**ASSIGNED TASK**
What follows is a set of records. Retype them exactly, leaving out the pictures.

--- EXERCISE DATA Enclosed Below ---

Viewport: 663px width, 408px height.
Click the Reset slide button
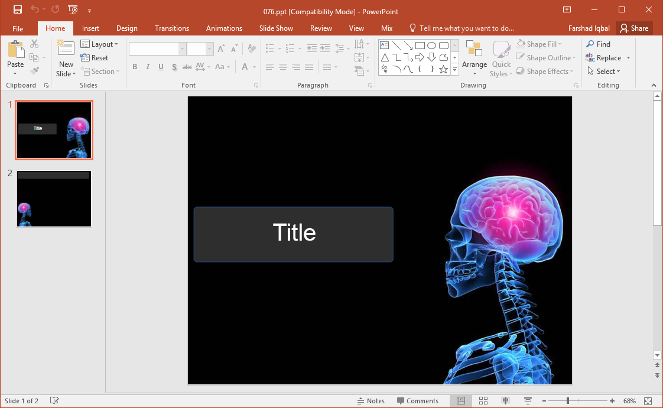tap(95, 58)
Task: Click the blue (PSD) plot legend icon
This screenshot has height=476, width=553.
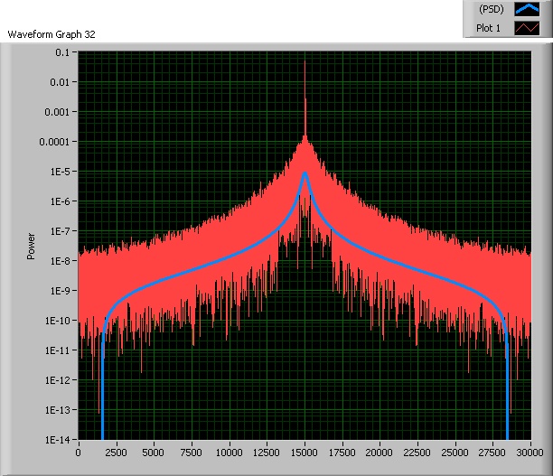Action: point(525,10)
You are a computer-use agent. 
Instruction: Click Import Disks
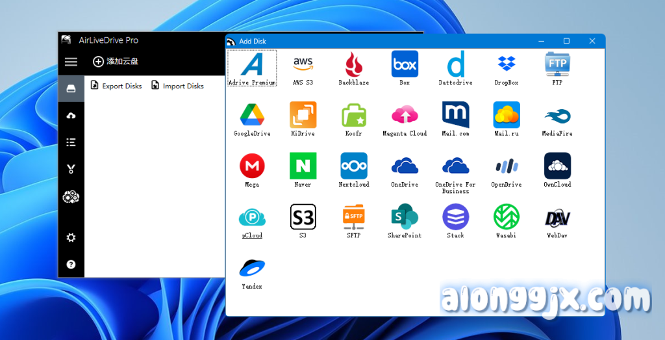point(177,86)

--- End of Enclosed EXERCISE DATA ---

**COMPLETED EXERCISE**
Viewport: 663px width, 408px height.
Click the Reset slide button
tap(95, 58)
Task: Click the blue (PSD) plot legend icon
This screenshot has height=476, width=553.
Action: point(525,10)
You are a computer-use agent. 
Instruction: Click Import Disks
point(177,86)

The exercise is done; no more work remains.